How to Create Effective Health Check Scripts for Linux Systems - Step-by-Step Guide

Learn to create effective health check scripts for Linux systems, ensuring optimal performance and reliability with essential metrics and alerts.

Last updated: 2025-12-20

How to Create Effective Health Check Scripts for Linux Systems - Step-by-Step Guide

Are you looking to create custom health check scripts for your Linux systems? Need practical, step-by-step instructions with real-world examples? This comprehensive guide covers everything you need to know about creating effective health check scripts for Linux, including essential metrics, bash scripting techniques, alerting, logging, and best practices to ensure optimal system performance and reliability.

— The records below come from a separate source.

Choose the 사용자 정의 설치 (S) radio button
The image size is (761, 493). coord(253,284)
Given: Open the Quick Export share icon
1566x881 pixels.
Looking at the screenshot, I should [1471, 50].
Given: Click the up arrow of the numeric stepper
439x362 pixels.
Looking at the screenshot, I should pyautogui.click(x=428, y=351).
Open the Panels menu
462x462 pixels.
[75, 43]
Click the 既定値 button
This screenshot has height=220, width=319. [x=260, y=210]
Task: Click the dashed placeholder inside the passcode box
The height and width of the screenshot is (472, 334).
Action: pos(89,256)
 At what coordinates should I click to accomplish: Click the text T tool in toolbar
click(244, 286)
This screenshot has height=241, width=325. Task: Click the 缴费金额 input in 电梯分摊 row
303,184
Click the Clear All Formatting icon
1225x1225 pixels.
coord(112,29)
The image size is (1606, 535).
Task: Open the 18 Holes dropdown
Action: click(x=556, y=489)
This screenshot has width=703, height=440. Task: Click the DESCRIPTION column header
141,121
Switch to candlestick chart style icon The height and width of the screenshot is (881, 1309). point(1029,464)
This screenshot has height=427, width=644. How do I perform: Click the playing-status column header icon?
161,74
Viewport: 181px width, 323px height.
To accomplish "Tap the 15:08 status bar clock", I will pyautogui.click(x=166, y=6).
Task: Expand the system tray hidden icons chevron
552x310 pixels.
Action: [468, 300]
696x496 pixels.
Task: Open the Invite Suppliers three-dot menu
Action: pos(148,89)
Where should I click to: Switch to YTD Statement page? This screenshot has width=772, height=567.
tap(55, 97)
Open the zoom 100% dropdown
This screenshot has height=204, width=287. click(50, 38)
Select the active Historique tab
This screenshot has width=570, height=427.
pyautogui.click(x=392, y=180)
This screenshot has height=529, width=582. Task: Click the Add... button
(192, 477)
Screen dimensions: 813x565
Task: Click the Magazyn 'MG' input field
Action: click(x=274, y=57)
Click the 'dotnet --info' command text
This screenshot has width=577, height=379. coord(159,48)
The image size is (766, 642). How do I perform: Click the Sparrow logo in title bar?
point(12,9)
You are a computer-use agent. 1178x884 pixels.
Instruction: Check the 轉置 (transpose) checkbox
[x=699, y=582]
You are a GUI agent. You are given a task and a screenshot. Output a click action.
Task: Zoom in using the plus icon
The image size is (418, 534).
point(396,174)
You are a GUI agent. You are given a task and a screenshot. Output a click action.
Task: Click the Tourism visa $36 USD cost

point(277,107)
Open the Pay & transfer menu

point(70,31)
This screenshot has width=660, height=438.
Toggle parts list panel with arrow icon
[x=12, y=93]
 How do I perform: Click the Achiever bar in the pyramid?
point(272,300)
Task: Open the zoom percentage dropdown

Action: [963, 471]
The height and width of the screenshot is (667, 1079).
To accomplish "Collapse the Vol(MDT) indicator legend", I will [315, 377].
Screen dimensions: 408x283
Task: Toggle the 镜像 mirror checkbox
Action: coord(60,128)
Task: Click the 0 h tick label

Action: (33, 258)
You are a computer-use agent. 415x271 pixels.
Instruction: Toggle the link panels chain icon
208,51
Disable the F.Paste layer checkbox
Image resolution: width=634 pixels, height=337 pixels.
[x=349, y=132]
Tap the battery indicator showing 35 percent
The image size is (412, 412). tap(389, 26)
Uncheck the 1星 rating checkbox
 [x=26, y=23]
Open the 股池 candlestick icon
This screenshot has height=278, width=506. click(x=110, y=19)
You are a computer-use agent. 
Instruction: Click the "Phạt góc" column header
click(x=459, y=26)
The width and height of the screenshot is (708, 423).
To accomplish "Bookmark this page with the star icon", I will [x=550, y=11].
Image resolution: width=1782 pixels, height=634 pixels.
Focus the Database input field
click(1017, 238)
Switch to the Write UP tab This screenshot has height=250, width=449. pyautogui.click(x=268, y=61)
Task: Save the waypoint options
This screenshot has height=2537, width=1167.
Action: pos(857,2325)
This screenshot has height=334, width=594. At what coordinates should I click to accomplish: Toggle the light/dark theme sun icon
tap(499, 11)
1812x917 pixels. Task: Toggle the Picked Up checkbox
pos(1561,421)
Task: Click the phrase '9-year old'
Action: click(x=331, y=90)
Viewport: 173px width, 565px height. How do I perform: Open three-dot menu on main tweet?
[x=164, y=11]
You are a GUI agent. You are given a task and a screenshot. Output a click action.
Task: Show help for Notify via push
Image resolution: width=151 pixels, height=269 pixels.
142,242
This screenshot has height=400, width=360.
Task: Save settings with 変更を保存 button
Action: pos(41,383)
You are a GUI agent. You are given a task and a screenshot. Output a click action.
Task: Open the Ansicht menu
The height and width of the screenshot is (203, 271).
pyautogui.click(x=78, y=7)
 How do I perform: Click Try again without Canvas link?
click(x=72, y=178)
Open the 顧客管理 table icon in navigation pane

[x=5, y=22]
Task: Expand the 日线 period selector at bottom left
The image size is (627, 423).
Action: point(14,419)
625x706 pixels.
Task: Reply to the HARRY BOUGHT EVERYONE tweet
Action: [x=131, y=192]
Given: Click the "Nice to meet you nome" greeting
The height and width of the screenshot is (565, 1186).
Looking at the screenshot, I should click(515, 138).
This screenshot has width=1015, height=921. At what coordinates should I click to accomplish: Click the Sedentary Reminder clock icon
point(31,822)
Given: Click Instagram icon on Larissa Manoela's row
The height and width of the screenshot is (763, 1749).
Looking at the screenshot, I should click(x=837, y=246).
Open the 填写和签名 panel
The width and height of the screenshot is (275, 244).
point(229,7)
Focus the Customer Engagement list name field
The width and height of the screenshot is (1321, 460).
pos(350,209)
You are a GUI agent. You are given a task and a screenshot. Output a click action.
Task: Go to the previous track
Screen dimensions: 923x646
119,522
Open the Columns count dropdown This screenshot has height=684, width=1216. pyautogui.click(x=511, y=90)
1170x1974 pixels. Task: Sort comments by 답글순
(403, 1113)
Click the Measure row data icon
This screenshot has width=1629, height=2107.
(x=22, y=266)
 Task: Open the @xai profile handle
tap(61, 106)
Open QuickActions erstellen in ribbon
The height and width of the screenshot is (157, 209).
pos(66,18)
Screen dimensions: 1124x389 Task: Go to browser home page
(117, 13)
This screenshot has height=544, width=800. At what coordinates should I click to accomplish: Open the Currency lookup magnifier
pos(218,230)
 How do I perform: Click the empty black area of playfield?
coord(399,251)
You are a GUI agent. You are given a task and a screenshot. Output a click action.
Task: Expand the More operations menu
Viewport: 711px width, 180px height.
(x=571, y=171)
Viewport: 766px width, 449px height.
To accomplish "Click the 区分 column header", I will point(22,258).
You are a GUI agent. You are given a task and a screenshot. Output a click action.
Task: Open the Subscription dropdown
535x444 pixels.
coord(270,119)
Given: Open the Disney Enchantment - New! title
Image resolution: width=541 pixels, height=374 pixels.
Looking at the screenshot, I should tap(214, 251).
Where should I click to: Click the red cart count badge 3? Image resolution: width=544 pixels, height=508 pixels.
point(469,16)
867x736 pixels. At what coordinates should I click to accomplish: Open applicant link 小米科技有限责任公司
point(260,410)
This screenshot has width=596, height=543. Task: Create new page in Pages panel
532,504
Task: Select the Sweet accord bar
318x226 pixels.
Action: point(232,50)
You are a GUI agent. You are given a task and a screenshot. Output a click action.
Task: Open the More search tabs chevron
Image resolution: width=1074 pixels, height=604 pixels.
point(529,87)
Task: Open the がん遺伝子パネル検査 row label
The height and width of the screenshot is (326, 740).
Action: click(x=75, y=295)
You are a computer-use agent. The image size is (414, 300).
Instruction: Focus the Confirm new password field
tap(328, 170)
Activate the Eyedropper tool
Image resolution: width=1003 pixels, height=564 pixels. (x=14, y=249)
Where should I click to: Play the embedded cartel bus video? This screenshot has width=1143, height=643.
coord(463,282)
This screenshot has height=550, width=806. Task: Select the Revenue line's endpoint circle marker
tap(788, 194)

Introduction to Linux Health Checks

Linux health checks are automated scripts or processes that systematically evaluate your server's operational status, performance metrics, and overall condition. These checks examine system resources, service status, performance indicators, and security status to ensure everything is functioning correctly and identify potential issues before they escalate into critical problems.

Health check scripts transform server management from reactive troubleshooting to proactive maintenance. By automating regular health checks, you can continuously monitor system status, detect problems early, and respond quickly to issues before they impact users or cause downtime. Effective health checks help maintain optimal performance, prevent resource exhaustion, and ensure reliable service delivery.

The goal of Linux health check scripts is to provide automated, continuous monitoring that detects issues immediately and enables rapid response. By creating custom health check scripts tailored to your specific needs, you can monitor exactly what matters most for your infrastructure, integrate with your existing tools, and maintain complete control over your monitoring approach.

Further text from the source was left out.